=== Data to process ===

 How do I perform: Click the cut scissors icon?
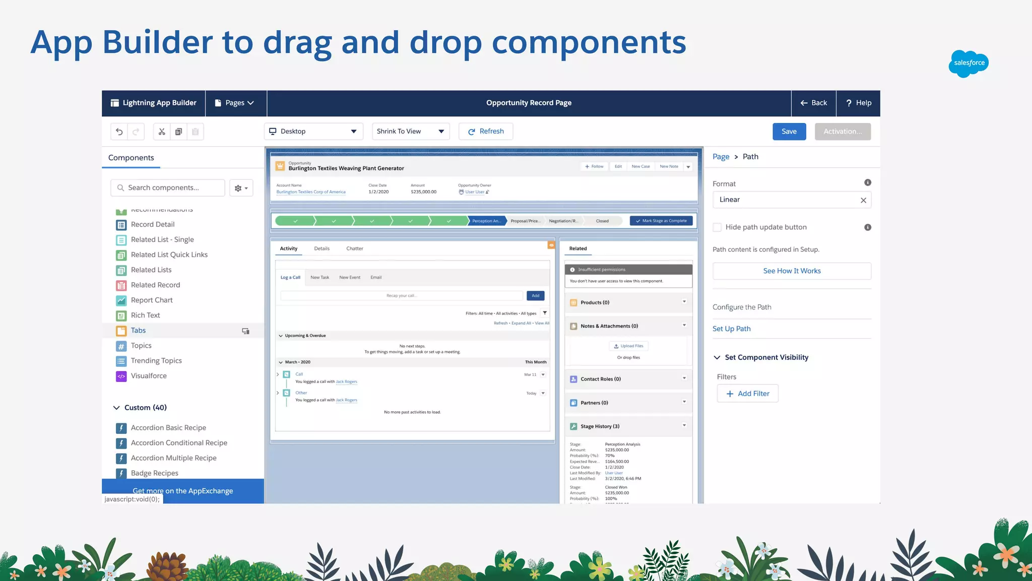pos(162,132)
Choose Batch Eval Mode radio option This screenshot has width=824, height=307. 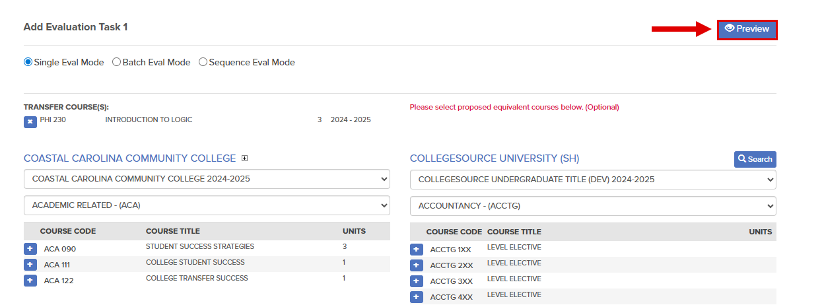click(x=116, y=62)
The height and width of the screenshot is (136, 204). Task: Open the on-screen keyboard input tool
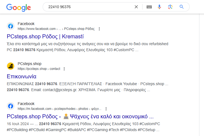pyautogui.click(x=149, y=7)
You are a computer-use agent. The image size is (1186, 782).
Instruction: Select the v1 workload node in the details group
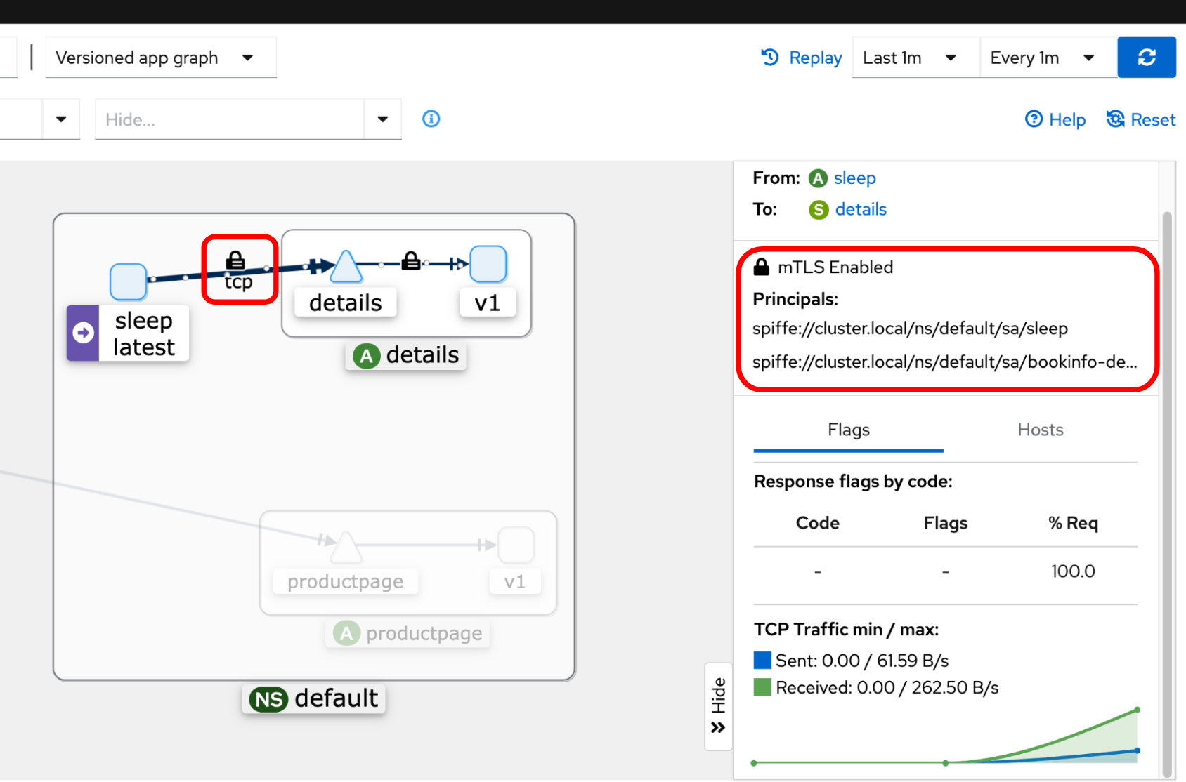pos(488,265)
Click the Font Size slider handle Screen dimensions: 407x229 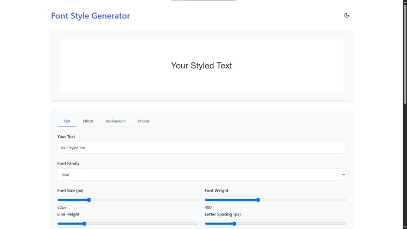point(89,200)
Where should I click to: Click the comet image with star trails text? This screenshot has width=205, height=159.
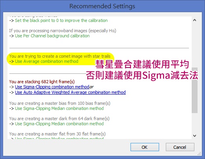tap(60, 56)
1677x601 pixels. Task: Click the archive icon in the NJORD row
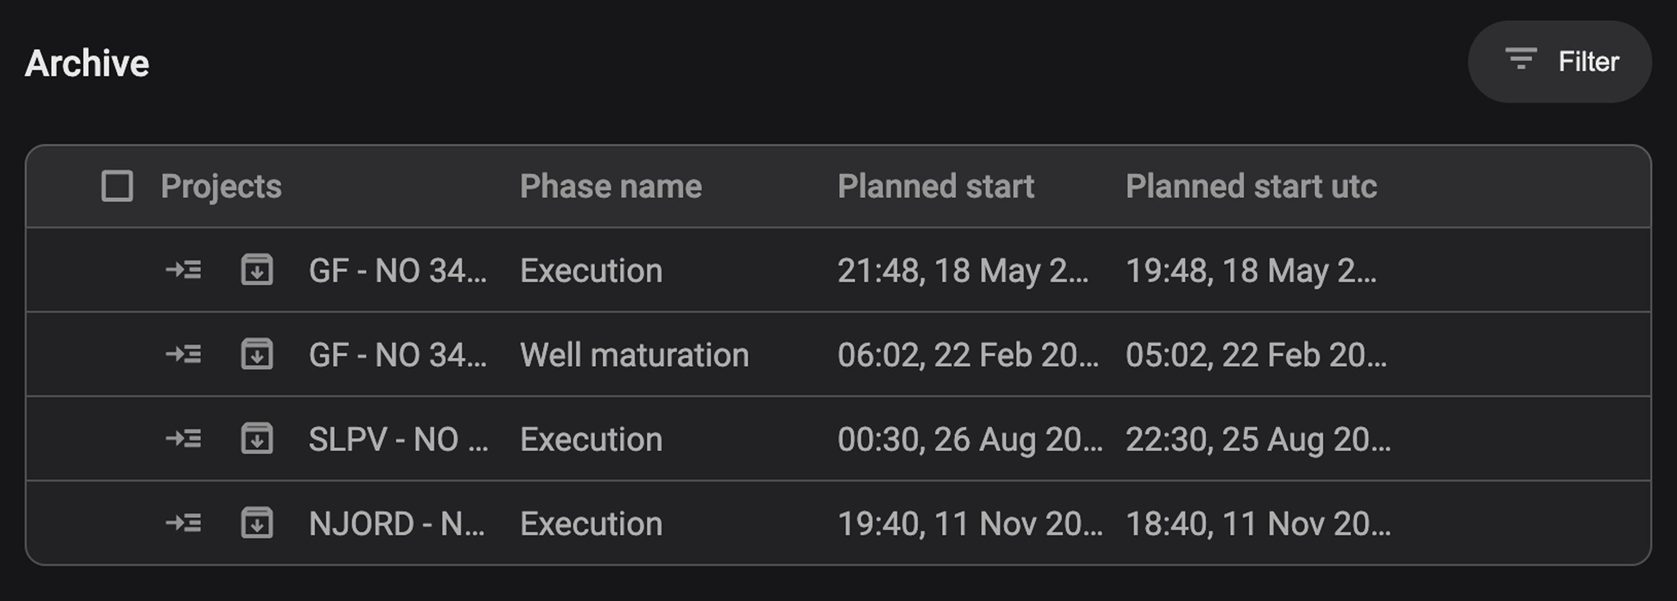click(257, 523)
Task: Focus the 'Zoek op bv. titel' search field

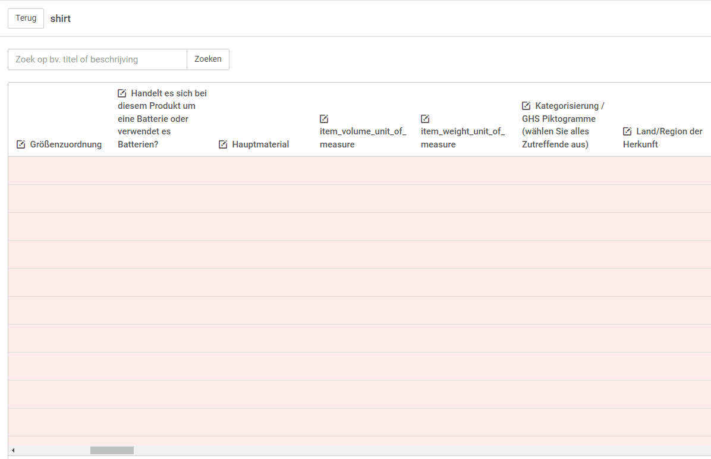Action: click(97, 59)
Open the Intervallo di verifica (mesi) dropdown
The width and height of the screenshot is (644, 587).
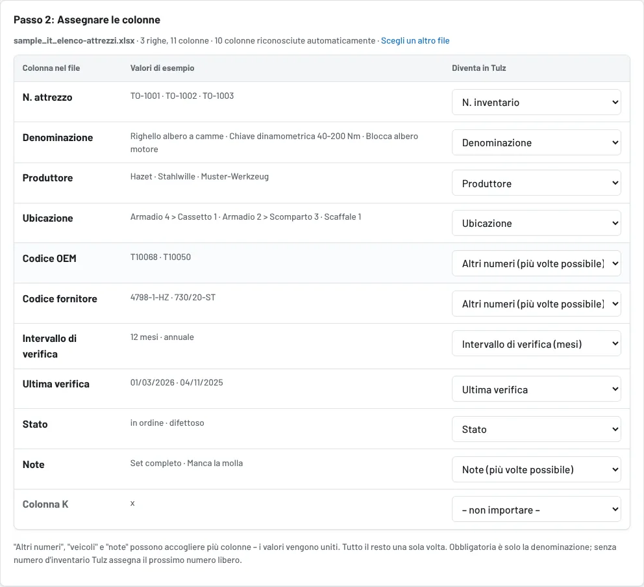536,343
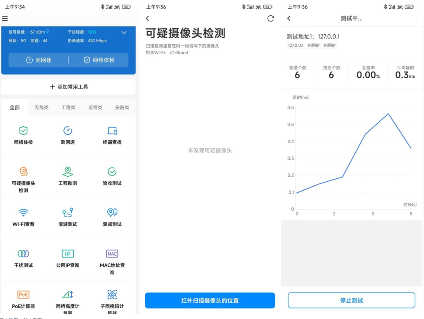Switch to 安防类 tab
Screen dimensions: 424x319
tap(122, 108)
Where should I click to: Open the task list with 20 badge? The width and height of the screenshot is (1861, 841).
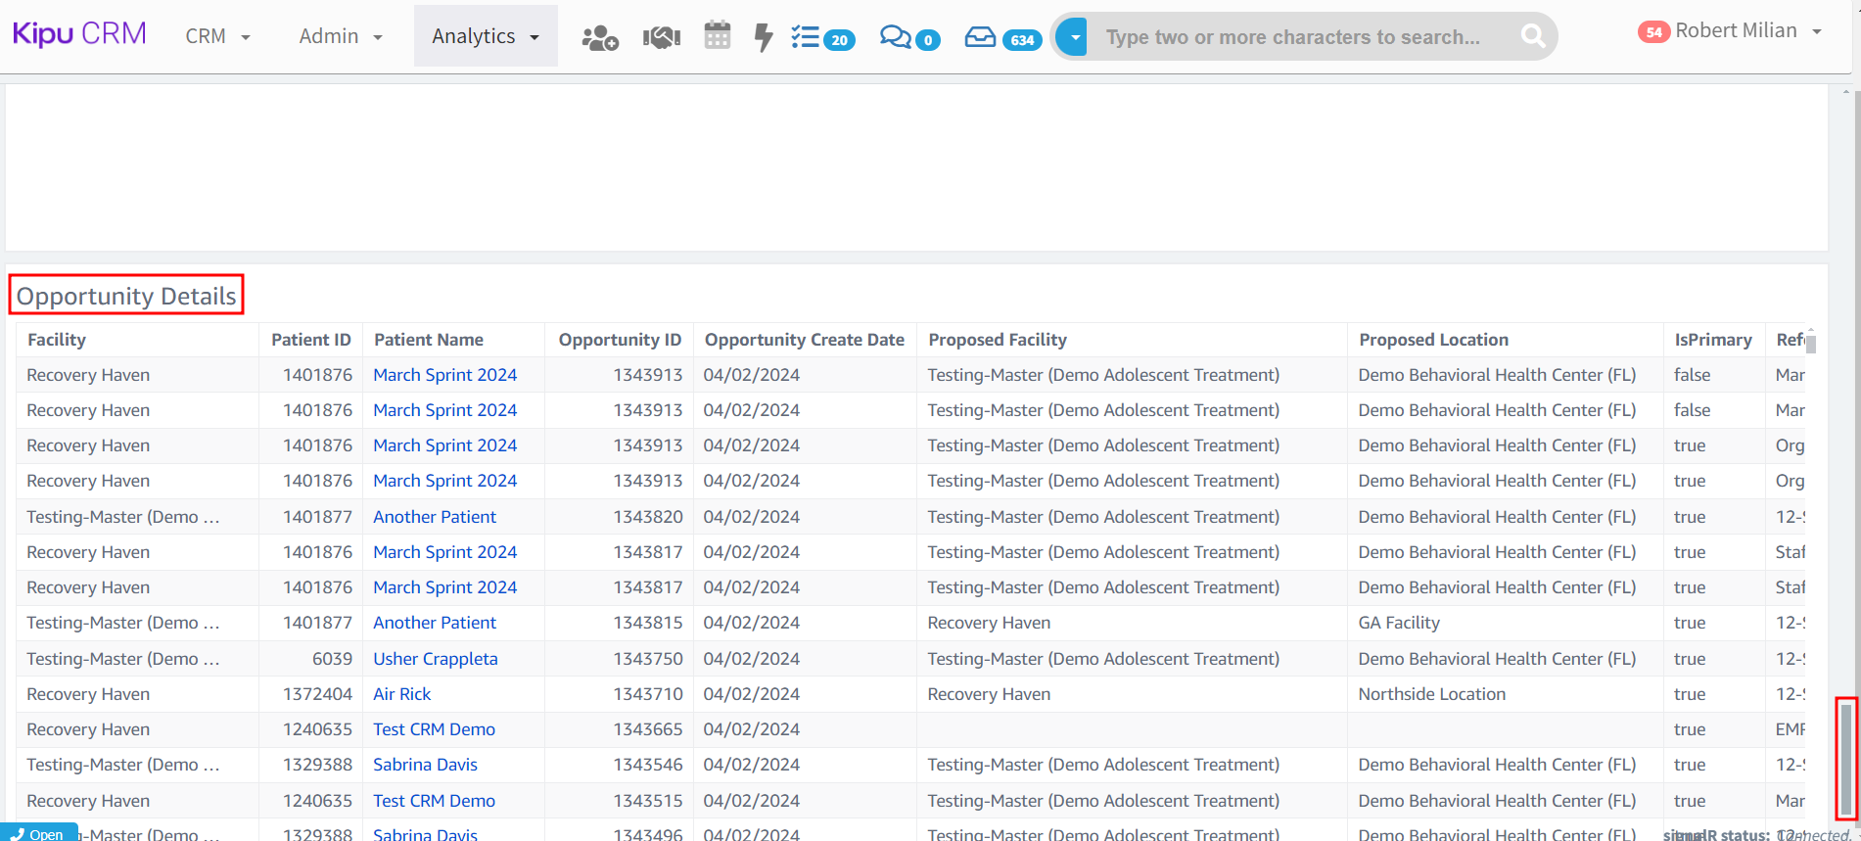click(821, 37)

===

(Written problem) In the records, substitute "trash icon" for "archive icon" in everything from the line containing "1677x601 pixels. Task: Click" down to the line containing "Action: click(97, 59)", and return those lines with no other changes. Leave out the pictures.

(Written answer)
1677x601 pixels. Task: Click the trash icon in the NJORD row
click(257, 523)
Task: Focus the 'Zoek op bv. titel' search field

Action: click(97, 59)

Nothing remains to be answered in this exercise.